→ **Given exercise 1**: Write out, word for word, the part of the azd release announcement starting with "Savannah Ostrowski" and going on through "to Beta (azure-dev#2503)".

→ **Extract provided**:

-- start --

Azure Developer CLI (azd) – August 2023 Release

Savannah Ostrowski

We’re pleased to announce that the August 2023 release (version 1.2.0) of the Azure Developer CLI (azd) is now available. As always, you can learn about how to get started with the Azure Developer CLI by visiting our official documentation.

Here’s what’s new in azd:

  • Preview provisioning changes with azd provision --preview (azure-dev#141)
  • Provide a hint to refresh environment metadata with azd env refresh --hint (azure-dev#2537)
  • azd Azure Pipelines task is now in the marketplace (azure-dev#2536)
  • Azure Developer CLI support in Cloud Shell (azure-dev#472)
  • Promotion of Azure Spring Apps support from Alpha to Beta (azure-dev#2503)

We also have some breaking changes for our Azure Kubernetes Service support this release:

We have also recently published a Learn path with three modules that can help you learn about azd, how to deploy and configure a template, and build your own template. We encourage you to check it out!

Preview provisioning changes with azd provision --preview

As you make changes to your infrastructure as code, you may want to preview the changes before actually provisioning. Prior to version 1.2.0, there was no azd gesture for previewing these changes, which provided a suboptimal user experience as it meant that you might have to provision infrastructure changes that you weren’t sure about.

As of version 1.2.0, the azd provision command now has a --preview flag that allows you to preview the result of Bicep or Terraform changes before they’re applied to your environment. Here are some examples of the experience of --preview when run on Bicep-based templates:

Preview changes with azd provision --preview on a fresh environment

Previewing changes with `azd provision --preview` on a fresh environment

Preview changes with azd provision --preview on an existing environment (after initial azd provision)

Previewing changes with `azd provision --preview` on an existing environment (after initial `azd provision`)

For Terraform-based templates, the same Terraform output you’re used to seeing when running terraform plan is shown.

-- end --

→ **Data section**:
-- start --

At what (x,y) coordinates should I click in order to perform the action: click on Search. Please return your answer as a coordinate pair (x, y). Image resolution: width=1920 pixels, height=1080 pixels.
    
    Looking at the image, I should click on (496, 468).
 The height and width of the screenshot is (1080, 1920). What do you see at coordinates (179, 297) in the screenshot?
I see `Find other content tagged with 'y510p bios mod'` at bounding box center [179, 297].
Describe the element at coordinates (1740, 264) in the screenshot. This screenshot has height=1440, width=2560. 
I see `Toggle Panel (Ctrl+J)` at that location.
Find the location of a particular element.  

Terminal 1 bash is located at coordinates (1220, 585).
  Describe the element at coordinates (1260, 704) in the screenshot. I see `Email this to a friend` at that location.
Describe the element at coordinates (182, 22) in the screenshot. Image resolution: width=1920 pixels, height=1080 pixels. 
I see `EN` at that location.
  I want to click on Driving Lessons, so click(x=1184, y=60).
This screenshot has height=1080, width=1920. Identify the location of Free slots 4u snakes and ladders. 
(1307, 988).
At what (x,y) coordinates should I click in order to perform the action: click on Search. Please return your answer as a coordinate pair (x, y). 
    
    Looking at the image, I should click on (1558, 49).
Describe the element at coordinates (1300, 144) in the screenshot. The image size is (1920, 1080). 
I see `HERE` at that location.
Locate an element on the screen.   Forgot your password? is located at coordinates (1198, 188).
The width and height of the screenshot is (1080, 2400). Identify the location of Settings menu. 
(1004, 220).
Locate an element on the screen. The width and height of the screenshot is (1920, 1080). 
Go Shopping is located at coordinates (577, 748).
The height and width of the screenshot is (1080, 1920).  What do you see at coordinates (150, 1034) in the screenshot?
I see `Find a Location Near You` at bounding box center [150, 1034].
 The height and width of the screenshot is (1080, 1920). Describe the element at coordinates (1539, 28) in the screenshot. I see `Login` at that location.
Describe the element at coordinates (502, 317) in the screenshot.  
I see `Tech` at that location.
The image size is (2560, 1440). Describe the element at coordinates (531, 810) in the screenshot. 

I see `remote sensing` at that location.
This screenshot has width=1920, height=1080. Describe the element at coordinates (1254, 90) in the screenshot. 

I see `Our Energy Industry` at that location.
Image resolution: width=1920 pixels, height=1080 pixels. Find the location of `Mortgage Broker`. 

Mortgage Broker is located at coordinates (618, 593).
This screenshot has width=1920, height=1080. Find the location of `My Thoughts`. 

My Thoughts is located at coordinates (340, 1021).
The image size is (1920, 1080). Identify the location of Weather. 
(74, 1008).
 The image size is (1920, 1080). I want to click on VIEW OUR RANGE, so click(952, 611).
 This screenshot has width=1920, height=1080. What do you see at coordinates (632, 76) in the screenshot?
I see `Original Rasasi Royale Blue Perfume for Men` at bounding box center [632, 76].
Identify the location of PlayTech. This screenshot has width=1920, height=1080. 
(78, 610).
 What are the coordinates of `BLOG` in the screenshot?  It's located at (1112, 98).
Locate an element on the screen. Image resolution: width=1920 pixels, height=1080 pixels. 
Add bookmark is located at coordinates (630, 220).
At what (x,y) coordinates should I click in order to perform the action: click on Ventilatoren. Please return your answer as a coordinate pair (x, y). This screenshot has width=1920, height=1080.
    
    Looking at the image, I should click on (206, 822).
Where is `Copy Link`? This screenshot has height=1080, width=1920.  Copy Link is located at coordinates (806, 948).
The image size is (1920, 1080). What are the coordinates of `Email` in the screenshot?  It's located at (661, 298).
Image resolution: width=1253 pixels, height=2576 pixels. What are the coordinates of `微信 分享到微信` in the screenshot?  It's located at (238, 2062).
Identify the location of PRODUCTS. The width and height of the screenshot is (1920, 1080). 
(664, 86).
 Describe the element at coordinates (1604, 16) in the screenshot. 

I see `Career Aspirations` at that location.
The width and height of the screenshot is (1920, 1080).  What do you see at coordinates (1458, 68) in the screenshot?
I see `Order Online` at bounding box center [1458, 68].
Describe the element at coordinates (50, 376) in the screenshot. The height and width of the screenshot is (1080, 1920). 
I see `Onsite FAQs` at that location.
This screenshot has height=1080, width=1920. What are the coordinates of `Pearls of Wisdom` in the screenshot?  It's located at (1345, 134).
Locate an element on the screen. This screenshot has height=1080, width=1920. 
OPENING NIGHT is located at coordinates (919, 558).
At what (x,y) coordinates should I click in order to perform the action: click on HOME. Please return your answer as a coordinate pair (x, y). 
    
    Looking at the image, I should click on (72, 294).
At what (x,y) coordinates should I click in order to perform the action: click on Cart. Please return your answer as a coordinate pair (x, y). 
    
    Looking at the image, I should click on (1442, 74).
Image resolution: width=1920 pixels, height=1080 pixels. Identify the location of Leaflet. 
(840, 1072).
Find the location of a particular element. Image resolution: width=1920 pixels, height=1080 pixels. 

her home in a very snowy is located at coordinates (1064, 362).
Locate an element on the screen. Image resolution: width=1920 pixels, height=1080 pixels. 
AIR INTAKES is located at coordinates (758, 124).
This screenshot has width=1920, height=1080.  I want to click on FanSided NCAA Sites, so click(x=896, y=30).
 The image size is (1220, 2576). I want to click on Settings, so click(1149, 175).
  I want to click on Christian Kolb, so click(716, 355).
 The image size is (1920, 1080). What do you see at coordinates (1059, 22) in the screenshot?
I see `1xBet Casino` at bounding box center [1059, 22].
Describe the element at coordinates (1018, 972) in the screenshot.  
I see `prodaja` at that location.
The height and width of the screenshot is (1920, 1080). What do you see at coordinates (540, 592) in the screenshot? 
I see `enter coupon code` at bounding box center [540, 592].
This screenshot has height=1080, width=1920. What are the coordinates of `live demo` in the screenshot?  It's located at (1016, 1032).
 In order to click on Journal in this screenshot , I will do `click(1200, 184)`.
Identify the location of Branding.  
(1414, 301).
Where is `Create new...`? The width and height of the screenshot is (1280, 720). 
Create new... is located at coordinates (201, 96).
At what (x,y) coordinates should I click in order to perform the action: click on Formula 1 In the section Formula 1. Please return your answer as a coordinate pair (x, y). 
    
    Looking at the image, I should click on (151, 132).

-- end --

→ **Given exercise 2**: In the entries, take the lines starting with the line with "1034) in the screenshot?" and going on through the line with "My Thoughts is". Substitute "Locate" for "Find the location of", and return only those lines with nothing else changed.

→ **Written solution 1**:
Savannah Ostrowski

We’re pleased to announce that the August 2023 release (version 1.2.0) of the Azure Developer CLI (azd) is now available. As always, you can learn about how to get started with the Azure Developer CLI by visiting our official documentation.

Here’s what’s new in azd:

  • Preview provisioning changes with azd provision --preview (azure-dev#141)
  • Provide a hint to refresh environment metadata with azd env refresh --hint (azure-dev#2537)
  • azd Azure Pipelines task is now in the marketplace (azure-dev#2536)
  • Azure Developer CLI support in Cloud Shell (azure-dev#472)
  • Promotion of Azure Spring Apps support from Alpha to Beta (azure-dev#2503)

→ **Written solution 2**:
The height and width of the screenshot is (1080, 1920).  What do you see at coordinates (150, 1034) in the screenshot?
I see `Find a Location Near You` at bounding box center [150, 1034].
 The height and width of the screenshot is (1080, 1920). Describe the element at coordinates (1539, 28) in the screenshot. I see `Login` at that location.
Describe the element at coordinates (502, 317) in the screenshot.  
I see `Tech` at that location.
The image size is (2560, 1440). Describe the element at coordinates (531, 810) in the screenshot. 

I see `remote sensing` at that location.
This screenshot has width=1920, height=1080. Describe the element at coordinates (1254, 90) in the screenshot. 

I see `Our Energy Industry` at that location.
Image resolution: width=1920 pixels, height=1080 pixels. Locate `Mortgage Broker`. 

Mortgage Broker is located at coordinates (618, 593).
This screenshot has width=1920, height=1080. Locate `My Thoughts`. 

My Thoughts is located at coordinates (340, 1021).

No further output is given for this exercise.